If a line of the data below holds the word "title", list it.

******************************

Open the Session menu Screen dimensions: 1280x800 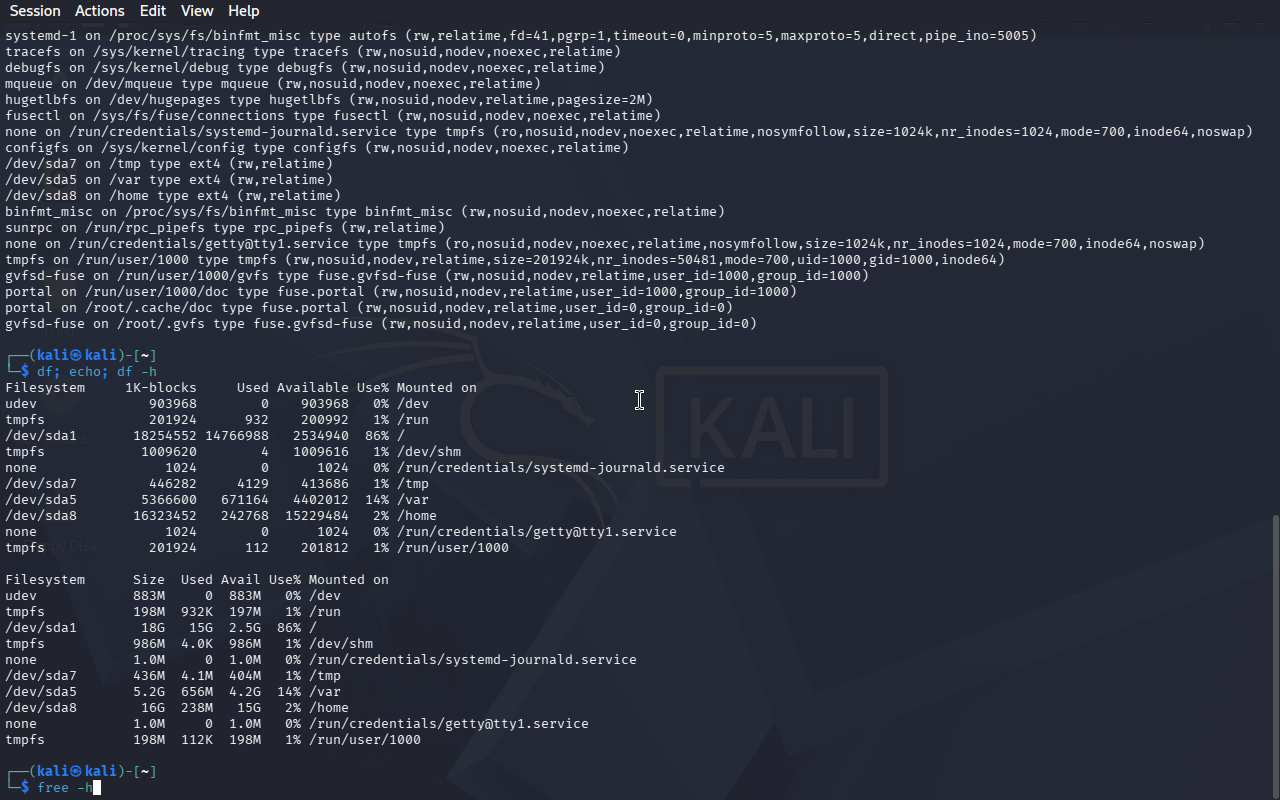(35, 11)
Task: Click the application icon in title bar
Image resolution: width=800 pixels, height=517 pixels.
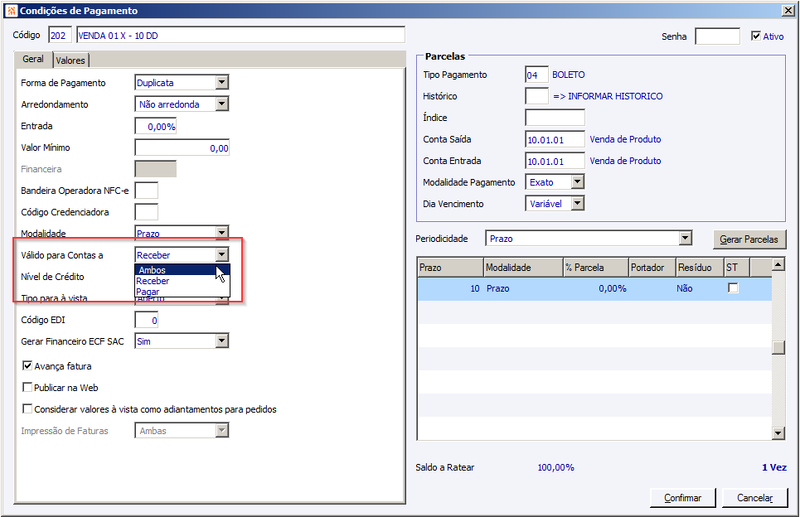Action: click(11, 10)
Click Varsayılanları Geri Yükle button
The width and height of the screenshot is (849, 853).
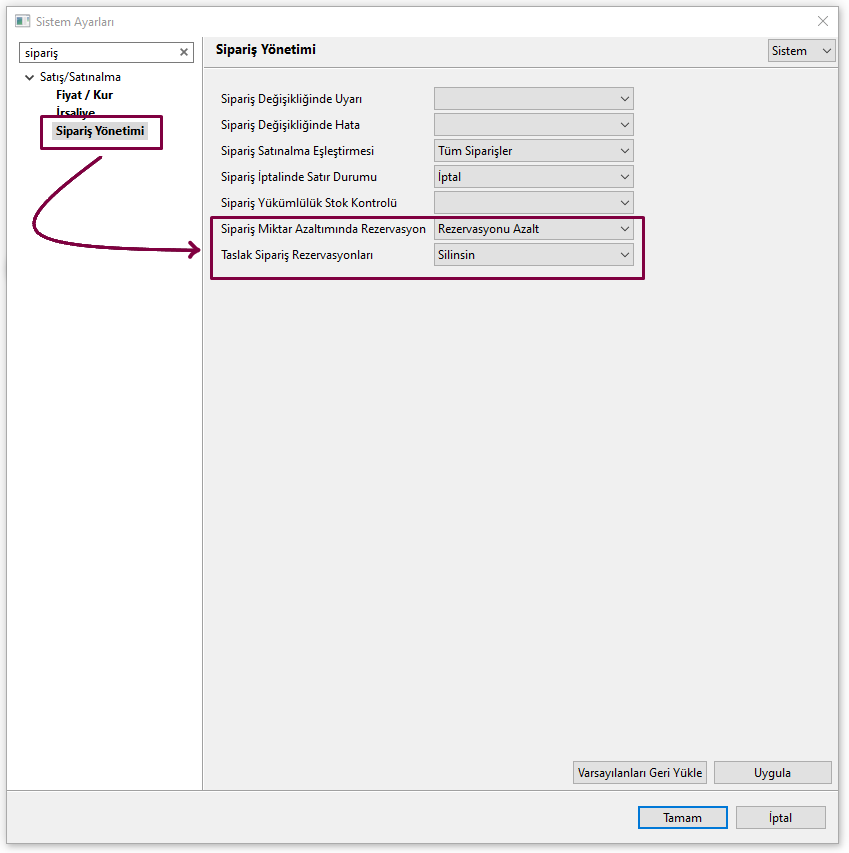(x=640, y=773)
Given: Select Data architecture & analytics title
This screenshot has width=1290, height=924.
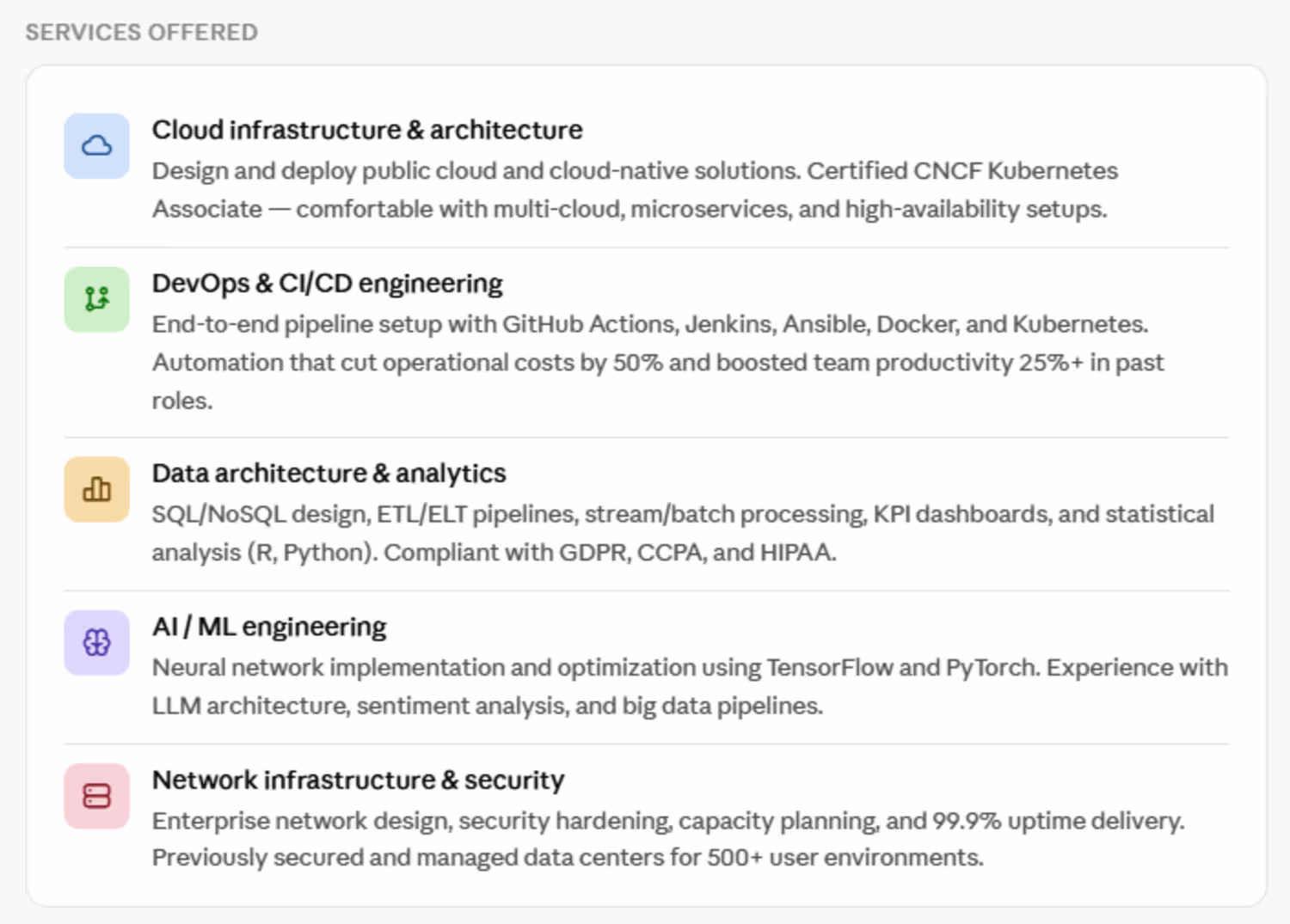Looking at the screenshot, I should [x=329, y=474].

******************************

# OUTPUT FOR THIS TASK
Task: Click the application icon in title bar
Given: Select Data architecture & analytics title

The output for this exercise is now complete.